An acquaintance linked to a recording of the Advent song, O Come O Come Emmanuel, and remarked that the singer was Jewish. But how appropriate! Advent is a time of waiting for the coming of the Messiah, as Israel has done for thousands of years.  This song recounts the seven “O” Antiphons of Advent, which are taken from the Old Testament book of Isaiah, and so is appropriate for Jew and Christian alike.

Ancient Israel had hope for a conquering Messiah, who would overthrow the enslavement of the great empires — although they also knew of the mysterious prophesy of the suffering servant. But Christians also wait for the same conquering Messiah — a return in glory of Christ the King who will rule the nations. So faithful Christians and Jews have the same eschatological hope. For a fascinating introduction to this, you may want to listen to audio lectures on the subject by Dr. Lawrence Feingold: click here. An essential key to unlocking the scriptures in this matter is the principle of typology, which was recognized by the ancient rabbis, but which is so often either ignored or inverted today.

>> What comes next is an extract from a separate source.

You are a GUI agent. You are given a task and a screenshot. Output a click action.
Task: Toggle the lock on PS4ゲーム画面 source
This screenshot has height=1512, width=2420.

We hope for the coming of the Messiah.  But practical men dislike the concept of hope, who think it implies a foolish passivity. But consider its opposite: hopelessness is something so bad that only the most evil of men would desire to impose on their enemies.  Hope is a theological virtue, not a practical one, although it remains essential as its opposite implies. As long as we put all our hope in worldly things, we remain dead in our sin; only if we wait in joyful hope for the coming of the Messiah, can we help make an icon of the heavenly kingdom here on earth.